In all innocence, a baby assumes that we, as his parents, are correct - that whatever we do is what we ought to be doing. If we do nothing, the baby can only conclude that he is unloved because he is unlovable. It is not within his capabilities to conclude that we are only busy, distracted, worried, misled by "experts", or simply inexperienced as parents. No matter how deeply we love our baby, it is mostly the outward manifestations of that love that the baby can understand.
No one likes to have his communication ignored. and if it is, this brings on feelings of helplessness and anger that inevitably damage the relationship. Such a response seems to be one that is universally experienced by adults, and there is no reason to conclude that it is any different for babies and children. Few people would ignore an adult while he repeatedly said, "Can you help me? I'm not feeling right." Ignoring such a request would be considered most unkind. But a baby cannot make such a statement; he can only cry and cry until someone responds - or until he gives up in despair.
Immediate response to a baby's cry went unquestioned for thousands of years until recent times. In our culture, we assume that crying is normal and unavoidable for babies. Yet in natural societies where babies are carried close to the care-giver much of the day and night for the first several months, such crying is rare.
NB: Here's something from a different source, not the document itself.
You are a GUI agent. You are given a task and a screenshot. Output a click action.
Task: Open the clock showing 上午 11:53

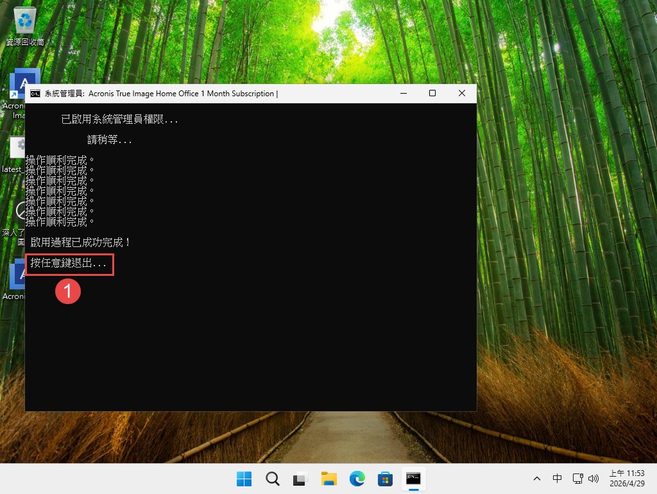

In contrast to what many in our society would expect, babies cared for in this way show self-sufficiency sooner than do babies not receiving such care.
In fact, research on early childhood experiences consistently shows that children who have enjoyed the most loving care in infancy become the most secure and loving adults, while those babies who have been forced into submissive behavior build up feelings of resentment and anger that may well be expressed later in harmful ways.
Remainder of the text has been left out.